**Short exercise:** In the forum thread on organic and local food shopping, where did Dicette say the organic apples promoted for "Back to School" lunches came from?

I don't neccessarily buy organic, some of the prices charges are ridculous. However I do get all my meat at the local butcher, the quality is way better and the prices less then at any of the big supermarkets, and it's local. 

Likewise if people want to be environmentally friendly, buy what is in season


----------



## Vanilla (18 Aug 2008)

rmelly said:


> will Do, Thanks For The Encouragement.


 

Lol.:d


----------



## ClubMan (18 Aug 2008)

Mpsox said:


> I don't neccessarily buy organic, some of the prices charges are ridculous. However I do get all my meat at the local butcher


Me too. Quality, choice and prices are usually better than supermarkets.


----------



## truthseeker (19 Aug 2008)

Mpsox said:


> However I do get all my meat at the local butcher, the quality is way better and the prices less then at any of the big supermarkets, and it's local.


 
And, if you buy from the butchers you get far less packaging than you do buying supermarket meat, I absolutely abhor the amount of plastic containers you end up with if you buy meat in the supermarket.


----------



## Dicette (19 Aug 2008)

I got quite irked in the local supermarket last September, when there was a big sign promoting organic apples for "Back to School" lunches - the apples were from New Zealand. At the same time of year perfectly good Irish apples are in season,


----------



## S.L.F (19 Aug 2008)

Havealaugh said:


> I could never understand how you "make" organic smoked salmon !!)



The fishermen only eat organic veg before they catch the fish...


----------



## Ciaraella (19 Aug 2008)

Fair Trade would be another aspect of, i suppose you'd call it ethical shopping. Some fair trade products would be quite reasonable, tesco have fair trade bananas and lidl have lovely fair trade orange juice. If it was a choice between spending the extra money on fair trade goods or free-range or organic I would go for the fair trade.

**Dataset content:**
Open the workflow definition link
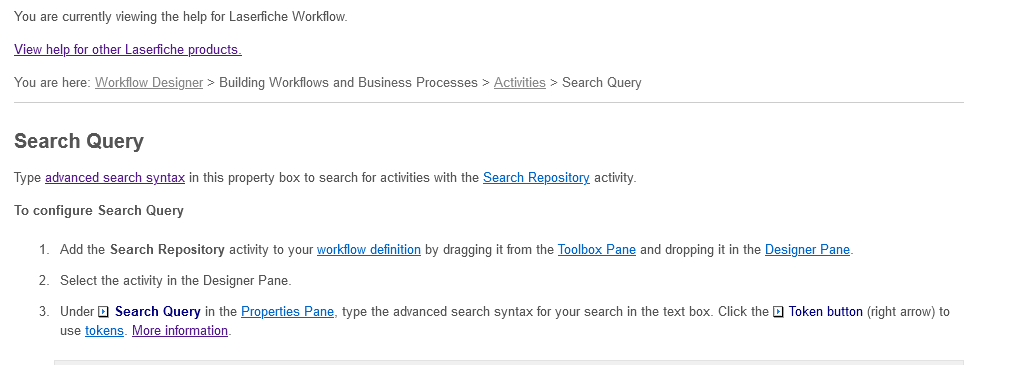This screenshot has width=1015, height=365. 369,249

**Response to this task:** New Zealand.